- [Tasks to complete]
[1] Summarize the text below about the IT asset sale and the Group's debt facilities in two sentences.
[2] Reproduce the part of the text below about the IT asset sale and the Group's debt facilities from "The IT assets" up to and including "further described below.".

- [Text block]
>> begin

On 6 October 2025, THSG entered into an asset purchase agreement with ProService for the transfer of certain IT assets, namely its main IT system "Spanner" (that is currently used both by THSG and ProService) and certain customer contracts, to ProService ("IT APA"). ProService has agreed to assume certain liabilities in respect of: (i) employees who will transfer to ProService under TUPE as a consequence of the asset transfer (ii) the transferring IT assets and (iii) the transferring customer contracts. Completion of the IT APA is conditional on the THSC SPA and Speedy Hire APA becoming unconditional.

The IT assets that are being transferred under the IT APA include the physical software that is Spanner and a variety of physical IT equipment that relates to the running of Spanner, such as laptops, mobile phones and physical servers. THSG will be granted continued access to Spanner for a transitional period following Completion under the transitional services agreement which is further described below.

Transitional Services and Reverse Transitional Services Agreements

ProService, as service provider, has agreed to enter into a transitional services agreement (the "TSA") with THSG for the provision of certain finance, HR and technology services to facilitate separation following the THSC Disposal. Each party's liability under the TSA is subject to an agreed financial cap and market standard exclusions and limitations.

THSG, as service provider, has agreed to enter into a transitional services agreement (the "RTSA") with ProService for the provision of limited management account and fleet management services to facilitate separation following the THSC Disposal. Each party's liability under the RTSA is subject to an agreed financial cap and market standard exclusions and limitations.

6. Group debt facilities

Our lenders have provided their support to the Transaction and have agreed to a re-setting of both interest-cover and leverage covenants to reflect the changes to the Group including the disposal of THSC and to provide sufficient covenant headroom as the Group transitions to the new commercial arrangements with Speedy Hire.

As part of the amendment to the senior facilities agreement dated 9 November 2021 (as amended and/or restated from time to time, the "Senior Facilities Agreement"), the revolving credit facility made available under the Senior Facilities Agreement has been reduced from £20 million to £5 million and the financial covenants have been re-set to reflect, amongst other things, the THSC Disposal. The term loan outstanding under the Senior Facilities Agreement, which has a balance of approximately £39 million after the repayment earlier this year following the disposal of HSS Ireland, will now include £10 million of amortisation between Completion and the final maturity of the Senior Facilities Agreement. There has been no change to the final maturity date of the Senior Facilities Agreement, which remains 30 September 2026.

>> end

- [Data extract]
>> begin

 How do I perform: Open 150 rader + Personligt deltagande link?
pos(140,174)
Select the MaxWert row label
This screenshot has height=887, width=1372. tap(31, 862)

>> end

- [Solutions to each task]
[1] On 6 October 2025, THSG agreed to transfer its Spanner IT system, related IT equipment and certain customer contracts to ProService, and the two parties also agreed to provide each other transitional services to facilitate separation following the THSC Disposal. The Group's lenders backed the Transaction and agreed to re-set its covenants, and the amended Senior Facilities Agreement cuts the revolving credit facility from £20 million to £5 million and adds £10 million of term loan amortisation, with the final maturity unchanged at 30 September 2026.

[2]
The IT assets that are being transferred under the IT APA include the physical software that is Spanner and a variety of physical IT equipment that relates to the running of Spanner, such as laptops, mobile phones and physical servers. THSG will be granted continued access to Spanner for a transitional period following Completion under the transitional services agreement which is further described below.